37, college grad, 2x married, one son, one stepdaughter, four cats, one idiot dog, one very small house and small garden.

Wednesday, June 02, 2004

My Lovely Zoo

We have been told by no less an authority than my husband's idiot ex wife that we have too many pets. Okay...and why does that matter to her? She doesn't live here. As far as I can tell, pets and people all live in harmony here in our tiny house on Dexter street. (With the notable exception of trying to figure out whose turn it is on the Playstation 2. That requires the intervention of the Army National Guard.) That's more than you can say for her house. I haven't seen that much instability since the last time I looked at aerial photos of the San Andreas fault.
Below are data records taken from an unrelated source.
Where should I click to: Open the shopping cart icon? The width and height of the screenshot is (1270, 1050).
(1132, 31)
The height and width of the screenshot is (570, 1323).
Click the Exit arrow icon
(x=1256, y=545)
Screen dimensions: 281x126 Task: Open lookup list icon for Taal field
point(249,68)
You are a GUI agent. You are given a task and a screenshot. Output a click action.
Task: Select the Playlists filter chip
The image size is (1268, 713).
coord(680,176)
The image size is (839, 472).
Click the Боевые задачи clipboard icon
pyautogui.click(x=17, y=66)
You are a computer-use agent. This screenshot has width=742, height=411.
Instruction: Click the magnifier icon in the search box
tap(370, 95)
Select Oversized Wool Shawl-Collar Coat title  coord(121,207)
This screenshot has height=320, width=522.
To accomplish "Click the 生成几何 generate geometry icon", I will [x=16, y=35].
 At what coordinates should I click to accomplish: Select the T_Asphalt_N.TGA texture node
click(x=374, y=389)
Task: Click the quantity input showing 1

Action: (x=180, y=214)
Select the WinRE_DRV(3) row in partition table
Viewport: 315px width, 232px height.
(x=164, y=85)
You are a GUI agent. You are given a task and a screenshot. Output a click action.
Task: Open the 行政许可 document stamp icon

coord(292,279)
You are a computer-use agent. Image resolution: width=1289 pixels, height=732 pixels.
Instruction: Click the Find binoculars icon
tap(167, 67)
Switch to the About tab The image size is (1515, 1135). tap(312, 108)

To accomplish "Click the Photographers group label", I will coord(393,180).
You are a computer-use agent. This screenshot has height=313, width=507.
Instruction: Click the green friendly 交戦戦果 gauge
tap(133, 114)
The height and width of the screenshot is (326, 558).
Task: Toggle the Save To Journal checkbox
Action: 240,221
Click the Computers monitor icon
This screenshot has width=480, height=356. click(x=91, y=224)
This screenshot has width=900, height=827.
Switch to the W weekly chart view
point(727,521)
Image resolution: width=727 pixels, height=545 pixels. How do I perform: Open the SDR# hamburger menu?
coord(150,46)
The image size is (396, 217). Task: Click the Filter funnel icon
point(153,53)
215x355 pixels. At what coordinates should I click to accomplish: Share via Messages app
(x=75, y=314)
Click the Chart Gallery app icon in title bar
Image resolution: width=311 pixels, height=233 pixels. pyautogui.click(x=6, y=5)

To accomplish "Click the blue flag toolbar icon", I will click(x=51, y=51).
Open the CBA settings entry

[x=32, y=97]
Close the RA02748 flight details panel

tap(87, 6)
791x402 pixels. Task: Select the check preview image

One moronic opinion notwithstanding, when I describe our animals to people, or when friends come to visit, every single person is amazed at how well they all get along with each other and with us. That is highly unusual for such a disparate group of mammals. But I've done some reading on the subject and I think I know why we've been so fortunate. We were lucky enough to first acquire what can be called a Bellwether.

In shepherding terms, a bellwether is a sheep who has the ability to make the other animals follow her or fall in line with her wishes. She is the natural leader of a group of mammals that are not related to each other and would not ordinarily have anything to do with each other. Dexter Doright, our three year old male tabby, is our bellwether.

When Dexter found us, we still had my beloved Bonnie dog. But Bonnie was more person than animal, and tolerated Dexter's presence largely by ignoring him. The two of them did NOT interact, save for the one time Dexter tried to 'claim' Bonnie by spraying her and Bonnie bit Dexter's tail. That was the only time they ever 'got it together.' When Sarah Sweetie came along, Dexter immediately claimed her by grooming her obssessively day in and day out for weeks. The two of them were then stuck to each other like glue. They curled up together to sleep, and were rarely out of each other's sight.

Then came my wonderful, gorgeous boy, ZenSunni. He is a black and white male cat roughly the size and shape of a baby killer whale. He was given to us by our vet, after he had been dumped on the vet's doorstep and they needed to find a home for him. At first, Zen and Sarah did not get along. But every time they started to fight, Dexter would calmly walk between them and sit down, breaking up the fight. After a couple of weeks of this, Zen and Sarah decided it wasn't worth the effort and became napping buddies. Dexter was still in charge of baths, but napping was now a group thing.

Then came the huge upheavals of 2002 and 2003.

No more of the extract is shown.